**Required work:**
Each line of the data below from the one holding "Where should I click to: Click the Salesforce, Inc." to the one holding "Click green checkmark", inclusive, is to be reproduced exactly; no other line belongs in the answer.

**Collected data:**
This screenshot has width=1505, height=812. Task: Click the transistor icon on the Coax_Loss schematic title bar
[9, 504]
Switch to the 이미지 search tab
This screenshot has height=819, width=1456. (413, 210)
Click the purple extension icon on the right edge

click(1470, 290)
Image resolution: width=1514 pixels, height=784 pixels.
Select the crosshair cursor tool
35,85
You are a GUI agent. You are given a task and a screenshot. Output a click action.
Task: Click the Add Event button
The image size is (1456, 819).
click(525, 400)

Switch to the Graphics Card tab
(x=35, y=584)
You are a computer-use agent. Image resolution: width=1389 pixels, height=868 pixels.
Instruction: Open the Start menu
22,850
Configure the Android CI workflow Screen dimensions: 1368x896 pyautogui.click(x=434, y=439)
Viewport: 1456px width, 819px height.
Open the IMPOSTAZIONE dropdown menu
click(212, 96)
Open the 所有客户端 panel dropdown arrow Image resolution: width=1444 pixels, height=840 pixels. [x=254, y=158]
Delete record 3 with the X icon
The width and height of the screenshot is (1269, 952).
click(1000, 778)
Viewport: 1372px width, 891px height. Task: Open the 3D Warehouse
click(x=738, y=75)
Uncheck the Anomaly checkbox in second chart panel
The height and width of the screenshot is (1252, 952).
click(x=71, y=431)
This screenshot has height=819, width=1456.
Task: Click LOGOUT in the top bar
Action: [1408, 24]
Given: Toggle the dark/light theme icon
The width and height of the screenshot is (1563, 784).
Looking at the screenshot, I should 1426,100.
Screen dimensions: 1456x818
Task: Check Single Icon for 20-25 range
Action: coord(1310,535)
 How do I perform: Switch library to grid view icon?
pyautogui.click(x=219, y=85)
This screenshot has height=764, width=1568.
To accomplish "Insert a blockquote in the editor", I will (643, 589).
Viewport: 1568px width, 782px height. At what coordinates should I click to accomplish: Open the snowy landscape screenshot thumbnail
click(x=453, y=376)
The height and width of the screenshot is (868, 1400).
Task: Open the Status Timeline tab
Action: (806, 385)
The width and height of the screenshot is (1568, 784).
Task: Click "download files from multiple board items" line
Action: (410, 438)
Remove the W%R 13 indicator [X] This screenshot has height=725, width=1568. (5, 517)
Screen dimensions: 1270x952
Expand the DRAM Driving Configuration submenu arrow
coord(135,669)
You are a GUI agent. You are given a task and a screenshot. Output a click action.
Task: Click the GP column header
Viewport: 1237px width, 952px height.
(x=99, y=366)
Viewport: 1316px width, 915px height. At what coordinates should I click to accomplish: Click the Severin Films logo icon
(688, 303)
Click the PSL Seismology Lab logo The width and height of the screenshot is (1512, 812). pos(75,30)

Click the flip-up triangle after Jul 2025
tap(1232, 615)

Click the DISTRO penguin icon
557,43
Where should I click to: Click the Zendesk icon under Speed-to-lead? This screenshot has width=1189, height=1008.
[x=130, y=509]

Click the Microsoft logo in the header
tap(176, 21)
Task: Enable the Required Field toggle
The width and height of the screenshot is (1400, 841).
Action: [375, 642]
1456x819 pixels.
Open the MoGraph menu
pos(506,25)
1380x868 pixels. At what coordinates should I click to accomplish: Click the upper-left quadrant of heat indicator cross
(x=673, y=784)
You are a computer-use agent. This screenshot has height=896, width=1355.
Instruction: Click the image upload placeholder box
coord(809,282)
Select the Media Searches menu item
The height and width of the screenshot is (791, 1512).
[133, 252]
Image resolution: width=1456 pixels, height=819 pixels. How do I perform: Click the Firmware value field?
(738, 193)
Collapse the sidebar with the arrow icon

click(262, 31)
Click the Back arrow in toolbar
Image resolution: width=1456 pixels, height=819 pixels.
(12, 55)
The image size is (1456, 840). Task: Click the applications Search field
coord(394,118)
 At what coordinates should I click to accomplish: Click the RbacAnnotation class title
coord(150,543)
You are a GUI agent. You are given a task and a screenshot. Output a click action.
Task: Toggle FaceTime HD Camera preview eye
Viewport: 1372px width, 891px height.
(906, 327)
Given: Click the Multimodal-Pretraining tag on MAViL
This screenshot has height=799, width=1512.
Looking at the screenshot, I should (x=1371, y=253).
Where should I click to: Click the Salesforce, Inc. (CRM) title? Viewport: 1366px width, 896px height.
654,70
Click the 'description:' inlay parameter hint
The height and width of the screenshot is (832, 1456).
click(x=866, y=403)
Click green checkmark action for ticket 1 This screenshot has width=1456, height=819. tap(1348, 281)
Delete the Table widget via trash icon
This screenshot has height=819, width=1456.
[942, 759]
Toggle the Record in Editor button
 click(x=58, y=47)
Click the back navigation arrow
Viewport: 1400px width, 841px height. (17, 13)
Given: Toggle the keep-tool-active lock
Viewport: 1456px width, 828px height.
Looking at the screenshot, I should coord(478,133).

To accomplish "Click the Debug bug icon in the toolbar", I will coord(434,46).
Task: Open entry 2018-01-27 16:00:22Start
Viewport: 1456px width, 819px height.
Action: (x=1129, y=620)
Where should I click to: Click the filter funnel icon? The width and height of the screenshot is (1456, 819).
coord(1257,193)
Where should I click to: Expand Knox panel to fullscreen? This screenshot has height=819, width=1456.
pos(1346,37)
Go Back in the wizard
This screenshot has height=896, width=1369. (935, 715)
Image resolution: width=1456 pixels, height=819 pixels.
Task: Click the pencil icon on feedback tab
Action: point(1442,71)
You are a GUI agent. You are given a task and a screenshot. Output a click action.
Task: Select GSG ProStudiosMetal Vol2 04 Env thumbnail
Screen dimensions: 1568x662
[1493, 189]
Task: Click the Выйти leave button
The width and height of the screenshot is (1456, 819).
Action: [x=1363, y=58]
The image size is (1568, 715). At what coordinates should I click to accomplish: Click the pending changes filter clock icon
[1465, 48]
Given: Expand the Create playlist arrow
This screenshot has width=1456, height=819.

**Answer to this problem:**
Where should I click to: Click the Salesforce, Inc. (CRM) title? Viewport: 1366px width, 896px height.
654,70
Click the 'description:' inlay parameter hint
The height and width of the screenshot is (832, 1456).
click(x=866, y=403)
Click green checkmark action for ticket 1 This screenshot has width=1456, height=819. tap(1348, 281)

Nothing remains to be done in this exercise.